I'm trying to scrape recipe titles from a website, Link using Selenium, but I’m encountering an issue where I can only extract some of the titles, while others return empty strings.
I’m using the following code snippet to retrieve the titles:
page_url = f'https://www.allrecipes.com/search?{keyword}={keyword}&offset={nb}&q={keyword}'.format(keyword=keyword, nb=nb)
service = Service(ChromeDriverManager().install())
driver = webdriver.Chrome(service=service)
driver.get(page_url)
titles = [element.get_attribute('data-tag') for element in driver.find_elements(By.CLASS_NAME, "card__content ")]
recipe_links = [element.get_attribute('href') for element in driver.find_elements(By.CSS_SELECTOR, 'a.comp.mntl-card-list-items.mntl-document-card.mntl-card.card.card--no-image')]

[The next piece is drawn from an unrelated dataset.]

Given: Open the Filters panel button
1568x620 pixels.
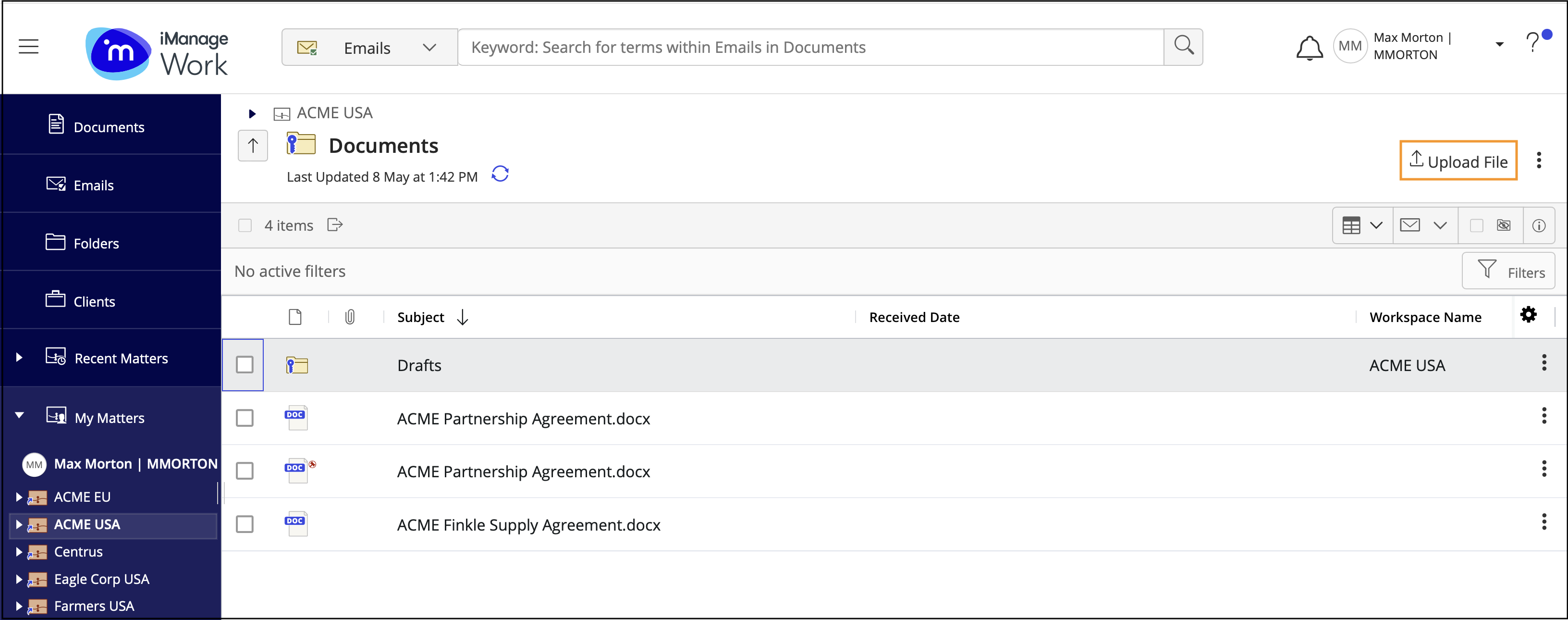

print(titles,recipe_links)
driver.quit()
While this successfully extracts all recipe links and 2 first titles, some titles are returning empty strings.
when I tried this code:
titles = driver.find_elements(By.XPATH, "//span[@class='card__title']")
for title in titles:
print(title.get_attribute('outerHTML'))
This displayed the elements of the page, including the titles correctly:
<span class="card__title">
<span class="card__title-text ">Chicken Makhani (Indian Butter Chicken)</span>
</span>
title:
<span class="card__title-text ">Chicken Makhani (Indian Butter Chicken)</span>
...
Main issue in my opinion is the onetrust popup, that blocks the rest of the content and should be closed before.
WebDriverWait(driver, 30).until(EC.element_to_be_clickable((By.CSS_SELECTOR, 'button[id="onetrust-reject-all-handler"]'))).click()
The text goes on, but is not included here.